While the proposal was passed by less than 500 votes in Macomb Township, the "no" majorities posted by neighboring townships such as Shelby, Chesterfield and Clinton, contributed to the failure of the 1.2-mill property tax proposal in the county as a whole.
Had the proposal been passed, its proceeds would have funded special education programs in Macomb County's 21 school districts and the Macomb Intermediate School District through 2030.
Chippewa Valley Schools Superintendent Ron Roberts told Patch in a previous interview that if the millage didn’t pass, the district would “have an increased burden to provide services to students currently served by MISD programs.”
Approximately 1,793 Chippewa Valley students, or 11 percent of the district, currently benefit from special education programs and services–a $15 million a year budget cost. While $9 million of the $15 million is funded by state and federal grants, the remaining $6 million must come from the district's general education fund.
Without the aid of this millage, the district will have to continue funding many of its special education programs from its general education budget.
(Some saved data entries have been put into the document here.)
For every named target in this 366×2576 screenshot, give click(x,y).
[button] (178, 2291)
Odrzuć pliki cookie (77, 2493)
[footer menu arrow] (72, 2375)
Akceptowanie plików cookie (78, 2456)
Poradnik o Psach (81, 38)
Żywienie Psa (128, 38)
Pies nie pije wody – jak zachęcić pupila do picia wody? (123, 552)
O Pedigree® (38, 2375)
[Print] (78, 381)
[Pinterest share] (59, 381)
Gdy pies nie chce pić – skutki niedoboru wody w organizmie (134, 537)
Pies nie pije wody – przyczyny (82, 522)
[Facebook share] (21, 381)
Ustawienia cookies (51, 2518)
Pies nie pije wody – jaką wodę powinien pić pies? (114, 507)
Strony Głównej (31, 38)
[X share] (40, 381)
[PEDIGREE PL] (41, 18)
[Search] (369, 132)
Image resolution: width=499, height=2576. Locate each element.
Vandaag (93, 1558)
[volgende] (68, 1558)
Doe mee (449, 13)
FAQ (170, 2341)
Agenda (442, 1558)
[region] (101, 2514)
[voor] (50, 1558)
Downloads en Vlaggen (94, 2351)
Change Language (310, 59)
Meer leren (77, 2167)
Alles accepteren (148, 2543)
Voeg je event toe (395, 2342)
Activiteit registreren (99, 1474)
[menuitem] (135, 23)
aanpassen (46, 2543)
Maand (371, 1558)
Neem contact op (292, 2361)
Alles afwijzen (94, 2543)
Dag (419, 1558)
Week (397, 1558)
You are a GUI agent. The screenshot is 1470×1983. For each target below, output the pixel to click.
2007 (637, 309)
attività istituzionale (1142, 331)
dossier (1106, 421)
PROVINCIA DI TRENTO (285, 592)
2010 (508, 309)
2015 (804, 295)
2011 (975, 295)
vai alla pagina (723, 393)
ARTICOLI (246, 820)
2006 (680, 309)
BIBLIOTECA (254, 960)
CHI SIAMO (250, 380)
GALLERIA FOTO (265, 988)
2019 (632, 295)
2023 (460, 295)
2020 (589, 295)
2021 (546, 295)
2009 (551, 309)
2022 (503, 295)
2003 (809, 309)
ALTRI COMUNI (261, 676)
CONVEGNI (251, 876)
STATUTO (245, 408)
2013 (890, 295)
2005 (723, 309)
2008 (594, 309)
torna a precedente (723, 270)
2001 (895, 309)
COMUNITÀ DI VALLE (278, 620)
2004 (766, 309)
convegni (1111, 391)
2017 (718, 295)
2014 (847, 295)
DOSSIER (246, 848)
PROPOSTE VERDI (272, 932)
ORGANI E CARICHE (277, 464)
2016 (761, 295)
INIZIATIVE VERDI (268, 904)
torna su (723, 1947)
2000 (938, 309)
Support for Millage Maintained in Macomb Township
Although the millage failed at the county level, it passed in Macomb Township, with many voters maintaining their support for the proposal.
Dawn Wojciechowski Dameron: To those who want to punish the districts for poor planning by taking away from children. There are better ways to solve these issues. Why use my child as your way of making a point. I guess it's more convenient to make a point using those who can't fight back. I think the school district has much to learn about fiscal management. I plan to challenge them, but not at the expense of our children.
Wendy Cummings Titran: We all need to vote YES! By the way, it is NOT just for special education, but for ALL kids. Read the details and decide on your own...but consider the source as well. About $100 or so for the year is nothing compared to what these kids have already lost. This minimal increase will help so much.
Andy Dobbie: Remember, special Ed is Federally mandated, so cuts to schools disproportionately effect general Ed classrooms. This proposal supports special Ed mandates so general funds can go towards other worthwhile district programs.
Dennis Surdu It means a tax increase under $100 per YEAR. Yea, it's a bank breaker. Go out to dinner 2X less per year, got it covered.